### ACTION ITEM
Reproduce word for word the lines between those holding "Click the 门店订单导入 page title" and "Click the PDF icon next to 0289.pdf", inclusive, and nothing else from the data below.

### RECORD EXCERPTS
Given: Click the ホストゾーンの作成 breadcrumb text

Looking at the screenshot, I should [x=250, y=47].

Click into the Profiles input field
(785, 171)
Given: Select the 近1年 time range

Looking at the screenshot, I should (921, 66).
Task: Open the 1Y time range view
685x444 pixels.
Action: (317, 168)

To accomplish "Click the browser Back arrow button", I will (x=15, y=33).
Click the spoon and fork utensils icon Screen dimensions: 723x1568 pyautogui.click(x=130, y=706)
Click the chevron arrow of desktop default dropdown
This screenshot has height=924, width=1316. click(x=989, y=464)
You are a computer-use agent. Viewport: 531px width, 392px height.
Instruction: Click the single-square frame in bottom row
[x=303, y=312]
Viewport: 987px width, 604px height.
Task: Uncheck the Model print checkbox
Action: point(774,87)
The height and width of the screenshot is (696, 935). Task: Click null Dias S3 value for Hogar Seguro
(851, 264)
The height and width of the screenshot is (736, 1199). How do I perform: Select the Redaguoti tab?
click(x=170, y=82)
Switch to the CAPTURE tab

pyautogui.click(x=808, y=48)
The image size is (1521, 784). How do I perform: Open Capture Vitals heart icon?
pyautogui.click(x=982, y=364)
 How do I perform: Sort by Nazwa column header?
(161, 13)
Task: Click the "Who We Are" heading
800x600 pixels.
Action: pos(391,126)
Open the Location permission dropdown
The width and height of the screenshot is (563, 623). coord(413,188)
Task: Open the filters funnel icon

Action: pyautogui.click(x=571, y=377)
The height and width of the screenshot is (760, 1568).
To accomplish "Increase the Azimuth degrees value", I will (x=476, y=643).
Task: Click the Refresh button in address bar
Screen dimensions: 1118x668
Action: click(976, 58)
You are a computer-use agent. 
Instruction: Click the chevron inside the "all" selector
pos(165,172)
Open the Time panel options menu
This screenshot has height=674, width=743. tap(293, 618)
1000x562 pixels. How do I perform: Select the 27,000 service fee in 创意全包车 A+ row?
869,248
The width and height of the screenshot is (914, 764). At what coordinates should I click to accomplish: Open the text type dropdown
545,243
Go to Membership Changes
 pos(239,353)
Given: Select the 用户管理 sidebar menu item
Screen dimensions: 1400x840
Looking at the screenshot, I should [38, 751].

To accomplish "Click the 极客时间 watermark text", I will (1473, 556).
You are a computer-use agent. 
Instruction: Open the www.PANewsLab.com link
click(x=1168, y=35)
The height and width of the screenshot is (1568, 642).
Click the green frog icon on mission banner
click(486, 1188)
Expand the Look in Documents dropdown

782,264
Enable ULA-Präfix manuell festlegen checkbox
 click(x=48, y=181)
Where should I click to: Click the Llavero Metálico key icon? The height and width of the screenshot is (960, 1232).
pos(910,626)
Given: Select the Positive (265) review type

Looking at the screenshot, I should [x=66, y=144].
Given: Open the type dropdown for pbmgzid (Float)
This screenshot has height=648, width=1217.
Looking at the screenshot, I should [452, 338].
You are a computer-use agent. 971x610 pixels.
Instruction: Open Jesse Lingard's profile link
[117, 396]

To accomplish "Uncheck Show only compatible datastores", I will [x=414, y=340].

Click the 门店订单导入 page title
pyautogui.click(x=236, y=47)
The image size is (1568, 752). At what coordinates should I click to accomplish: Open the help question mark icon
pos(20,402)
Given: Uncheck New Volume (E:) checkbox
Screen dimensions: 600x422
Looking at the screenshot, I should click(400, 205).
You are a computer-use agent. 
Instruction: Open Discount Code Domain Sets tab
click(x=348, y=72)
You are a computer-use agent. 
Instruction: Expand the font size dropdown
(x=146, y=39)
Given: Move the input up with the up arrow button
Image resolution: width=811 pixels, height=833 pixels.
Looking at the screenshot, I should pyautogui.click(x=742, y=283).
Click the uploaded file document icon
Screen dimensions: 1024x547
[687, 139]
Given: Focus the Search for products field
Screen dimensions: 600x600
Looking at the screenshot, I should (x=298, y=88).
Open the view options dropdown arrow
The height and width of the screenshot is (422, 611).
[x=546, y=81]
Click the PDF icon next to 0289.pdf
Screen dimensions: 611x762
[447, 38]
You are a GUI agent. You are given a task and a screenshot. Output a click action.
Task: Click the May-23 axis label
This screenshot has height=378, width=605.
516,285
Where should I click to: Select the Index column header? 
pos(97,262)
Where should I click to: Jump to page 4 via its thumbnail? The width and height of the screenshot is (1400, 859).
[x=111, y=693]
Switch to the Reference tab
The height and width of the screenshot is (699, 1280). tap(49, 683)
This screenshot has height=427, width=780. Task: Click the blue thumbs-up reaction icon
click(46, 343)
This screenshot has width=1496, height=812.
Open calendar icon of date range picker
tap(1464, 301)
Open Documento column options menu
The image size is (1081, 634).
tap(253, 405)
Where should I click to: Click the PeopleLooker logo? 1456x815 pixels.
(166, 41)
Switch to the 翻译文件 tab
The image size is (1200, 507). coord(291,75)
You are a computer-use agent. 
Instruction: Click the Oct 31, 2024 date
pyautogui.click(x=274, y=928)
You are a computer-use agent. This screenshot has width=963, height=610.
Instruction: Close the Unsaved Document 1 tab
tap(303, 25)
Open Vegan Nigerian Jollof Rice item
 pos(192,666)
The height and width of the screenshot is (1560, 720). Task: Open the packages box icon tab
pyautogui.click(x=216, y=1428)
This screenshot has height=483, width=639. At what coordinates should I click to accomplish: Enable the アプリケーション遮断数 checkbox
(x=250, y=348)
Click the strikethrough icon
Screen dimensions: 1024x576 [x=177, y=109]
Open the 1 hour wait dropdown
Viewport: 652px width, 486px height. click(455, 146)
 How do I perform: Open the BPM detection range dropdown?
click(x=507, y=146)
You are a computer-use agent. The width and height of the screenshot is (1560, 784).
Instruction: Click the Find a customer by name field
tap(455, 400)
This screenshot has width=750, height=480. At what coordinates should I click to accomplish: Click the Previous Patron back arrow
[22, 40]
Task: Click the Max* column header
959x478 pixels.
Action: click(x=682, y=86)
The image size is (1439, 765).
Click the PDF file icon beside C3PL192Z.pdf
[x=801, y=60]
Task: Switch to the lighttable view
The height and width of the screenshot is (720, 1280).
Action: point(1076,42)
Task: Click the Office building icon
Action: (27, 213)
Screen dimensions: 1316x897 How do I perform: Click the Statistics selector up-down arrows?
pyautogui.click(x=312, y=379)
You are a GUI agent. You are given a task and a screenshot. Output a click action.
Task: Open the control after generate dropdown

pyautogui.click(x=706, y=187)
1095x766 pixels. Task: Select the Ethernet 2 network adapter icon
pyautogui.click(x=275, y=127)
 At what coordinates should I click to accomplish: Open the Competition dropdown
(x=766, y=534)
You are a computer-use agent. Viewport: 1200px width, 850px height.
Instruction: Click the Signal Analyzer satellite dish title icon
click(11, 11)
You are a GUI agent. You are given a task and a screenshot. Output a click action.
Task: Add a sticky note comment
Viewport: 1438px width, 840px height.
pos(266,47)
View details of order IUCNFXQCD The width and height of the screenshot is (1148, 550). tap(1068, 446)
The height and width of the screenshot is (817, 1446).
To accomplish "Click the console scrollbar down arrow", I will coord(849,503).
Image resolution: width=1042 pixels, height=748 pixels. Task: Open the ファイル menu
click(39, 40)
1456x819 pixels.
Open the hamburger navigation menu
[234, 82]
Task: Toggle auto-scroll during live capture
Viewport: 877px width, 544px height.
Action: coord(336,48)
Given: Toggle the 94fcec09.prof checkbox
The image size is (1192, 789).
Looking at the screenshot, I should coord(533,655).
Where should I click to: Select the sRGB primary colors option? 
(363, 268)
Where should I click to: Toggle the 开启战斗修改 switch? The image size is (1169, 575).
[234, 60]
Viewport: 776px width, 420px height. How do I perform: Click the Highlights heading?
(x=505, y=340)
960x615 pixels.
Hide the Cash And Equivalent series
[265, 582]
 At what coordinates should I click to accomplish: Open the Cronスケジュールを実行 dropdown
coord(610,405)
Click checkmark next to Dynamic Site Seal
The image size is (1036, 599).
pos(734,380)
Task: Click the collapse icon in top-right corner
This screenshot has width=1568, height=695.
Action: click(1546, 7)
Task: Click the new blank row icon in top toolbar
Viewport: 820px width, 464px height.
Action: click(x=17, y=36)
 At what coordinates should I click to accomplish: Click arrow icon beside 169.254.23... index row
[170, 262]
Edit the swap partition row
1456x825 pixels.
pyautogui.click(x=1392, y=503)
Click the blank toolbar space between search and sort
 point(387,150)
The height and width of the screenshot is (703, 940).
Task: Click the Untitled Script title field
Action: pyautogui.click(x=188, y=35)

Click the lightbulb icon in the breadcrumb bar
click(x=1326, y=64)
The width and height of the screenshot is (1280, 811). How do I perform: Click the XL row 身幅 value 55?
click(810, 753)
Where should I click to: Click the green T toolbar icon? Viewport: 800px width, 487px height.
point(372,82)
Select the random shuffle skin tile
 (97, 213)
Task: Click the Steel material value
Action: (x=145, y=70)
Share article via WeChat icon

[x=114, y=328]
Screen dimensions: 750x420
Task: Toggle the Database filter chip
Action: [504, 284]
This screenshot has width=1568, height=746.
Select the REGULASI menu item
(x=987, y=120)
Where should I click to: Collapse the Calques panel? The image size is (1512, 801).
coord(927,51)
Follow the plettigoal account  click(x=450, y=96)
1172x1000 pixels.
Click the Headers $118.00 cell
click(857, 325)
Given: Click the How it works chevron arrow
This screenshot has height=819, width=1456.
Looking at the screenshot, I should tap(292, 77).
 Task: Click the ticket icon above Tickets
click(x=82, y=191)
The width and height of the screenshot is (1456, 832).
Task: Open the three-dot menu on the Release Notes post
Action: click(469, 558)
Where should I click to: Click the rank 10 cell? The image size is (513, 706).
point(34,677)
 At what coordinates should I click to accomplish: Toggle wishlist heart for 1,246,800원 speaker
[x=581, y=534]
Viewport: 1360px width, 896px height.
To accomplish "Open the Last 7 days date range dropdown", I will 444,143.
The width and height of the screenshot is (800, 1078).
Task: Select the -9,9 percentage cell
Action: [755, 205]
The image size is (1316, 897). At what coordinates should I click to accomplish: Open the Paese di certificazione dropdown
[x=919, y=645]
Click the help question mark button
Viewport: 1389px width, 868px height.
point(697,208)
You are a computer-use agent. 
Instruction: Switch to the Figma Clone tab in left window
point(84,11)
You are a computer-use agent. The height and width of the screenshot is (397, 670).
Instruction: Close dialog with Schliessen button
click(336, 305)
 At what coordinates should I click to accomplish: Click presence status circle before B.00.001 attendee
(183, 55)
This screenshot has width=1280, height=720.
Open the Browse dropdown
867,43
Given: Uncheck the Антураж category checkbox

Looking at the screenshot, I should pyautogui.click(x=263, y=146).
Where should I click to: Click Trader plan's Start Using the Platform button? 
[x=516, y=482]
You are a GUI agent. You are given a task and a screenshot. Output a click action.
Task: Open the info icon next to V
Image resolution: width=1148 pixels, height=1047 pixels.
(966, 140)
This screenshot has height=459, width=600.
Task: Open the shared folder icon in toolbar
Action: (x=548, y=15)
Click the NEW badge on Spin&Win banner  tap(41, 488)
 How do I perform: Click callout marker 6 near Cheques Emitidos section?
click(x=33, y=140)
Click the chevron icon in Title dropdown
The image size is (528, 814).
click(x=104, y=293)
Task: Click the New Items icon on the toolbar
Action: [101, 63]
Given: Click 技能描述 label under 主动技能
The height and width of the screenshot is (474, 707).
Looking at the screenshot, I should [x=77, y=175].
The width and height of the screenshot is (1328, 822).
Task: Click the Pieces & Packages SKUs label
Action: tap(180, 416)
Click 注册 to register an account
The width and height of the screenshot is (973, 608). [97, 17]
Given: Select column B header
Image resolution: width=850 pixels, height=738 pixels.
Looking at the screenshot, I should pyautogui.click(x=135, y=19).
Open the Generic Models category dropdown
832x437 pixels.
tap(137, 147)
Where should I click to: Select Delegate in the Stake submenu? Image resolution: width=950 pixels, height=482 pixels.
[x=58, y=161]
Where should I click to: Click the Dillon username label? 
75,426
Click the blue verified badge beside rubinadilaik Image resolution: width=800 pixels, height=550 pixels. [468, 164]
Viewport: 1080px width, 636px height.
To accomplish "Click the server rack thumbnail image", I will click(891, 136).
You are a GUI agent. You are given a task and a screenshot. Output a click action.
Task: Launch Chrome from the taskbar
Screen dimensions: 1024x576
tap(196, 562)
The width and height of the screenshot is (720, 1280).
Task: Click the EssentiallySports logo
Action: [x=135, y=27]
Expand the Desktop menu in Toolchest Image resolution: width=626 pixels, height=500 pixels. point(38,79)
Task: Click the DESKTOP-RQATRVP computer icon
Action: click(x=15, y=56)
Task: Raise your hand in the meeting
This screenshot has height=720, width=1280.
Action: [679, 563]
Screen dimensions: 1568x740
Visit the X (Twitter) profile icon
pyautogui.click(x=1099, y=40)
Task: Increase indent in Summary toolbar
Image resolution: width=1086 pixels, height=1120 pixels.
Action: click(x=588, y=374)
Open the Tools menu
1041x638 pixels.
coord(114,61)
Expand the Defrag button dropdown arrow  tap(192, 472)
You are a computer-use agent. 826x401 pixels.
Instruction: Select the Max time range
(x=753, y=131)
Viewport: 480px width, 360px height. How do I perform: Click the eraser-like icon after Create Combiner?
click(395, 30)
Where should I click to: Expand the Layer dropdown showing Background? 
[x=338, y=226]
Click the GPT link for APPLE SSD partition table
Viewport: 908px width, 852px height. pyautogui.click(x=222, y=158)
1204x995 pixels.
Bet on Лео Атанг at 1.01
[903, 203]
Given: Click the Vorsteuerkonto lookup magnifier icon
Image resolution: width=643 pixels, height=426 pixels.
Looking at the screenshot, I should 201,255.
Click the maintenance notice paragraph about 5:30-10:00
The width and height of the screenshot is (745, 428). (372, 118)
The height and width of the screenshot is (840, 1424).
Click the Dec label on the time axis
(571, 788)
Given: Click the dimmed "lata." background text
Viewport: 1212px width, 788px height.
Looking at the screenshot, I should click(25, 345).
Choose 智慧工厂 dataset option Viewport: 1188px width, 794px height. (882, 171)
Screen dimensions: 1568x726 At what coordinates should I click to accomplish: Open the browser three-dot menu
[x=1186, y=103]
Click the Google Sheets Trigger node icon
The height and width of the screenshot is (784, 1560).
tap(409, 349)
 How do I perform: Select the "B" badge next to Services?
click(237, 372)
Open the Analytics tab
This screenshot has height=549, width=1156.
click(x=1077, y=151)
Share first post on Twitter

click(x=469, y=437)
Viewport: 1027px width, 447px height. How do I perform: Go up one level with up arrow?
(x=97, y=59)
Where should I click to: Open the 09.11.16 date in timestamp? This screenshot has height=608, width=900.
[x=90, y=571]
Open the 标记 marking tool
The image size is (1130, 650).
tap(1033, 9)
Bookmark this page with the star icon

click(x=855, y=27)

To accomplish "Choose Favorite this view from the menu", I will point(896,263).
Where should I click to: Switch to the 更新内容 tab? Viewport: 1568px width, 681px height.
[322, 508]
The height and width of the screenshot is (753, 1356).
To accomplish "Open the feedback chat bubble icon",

### ANSWER AREA
Click the 门店订单导入 page title
pyautogui.click(x=236, y=47)
The image size is (1568, 752). At what coordinates should I click to accomplish: Open the help question mark icon
pos(20,402)
Given: Uncheck New Volume (E:) checkbox
Screen dimensions: 600x422
Looking at the screenshot, I should click(400, 205).
You are a computer-use agent. 
Instruction: Open Discount Code Domain Sets tab
click(x=348, y=72)
You are a computer-use agent. 
Instruction: Expand the font size dropdown
(x=146, y=39)
Given: Move the input up with the up arrow button
Image resolution: width=811 pixels, height=833 pixels.
Looking at the screenshot, I should pyautogui.click(x=742, y=283).
Click the uploaded file document icon
Screen dimensions: 1024x547
[687, 139]
Given: Focus the Search for products field
Screen dimensions: 600x600
Looking at the screenshot, I should (x=298, y=88).
Open the view options dropdown arrow
The height and width of the screenshot is (422, 611).
[x=546, y=81]
Click the PDF icon next to 0289.pdf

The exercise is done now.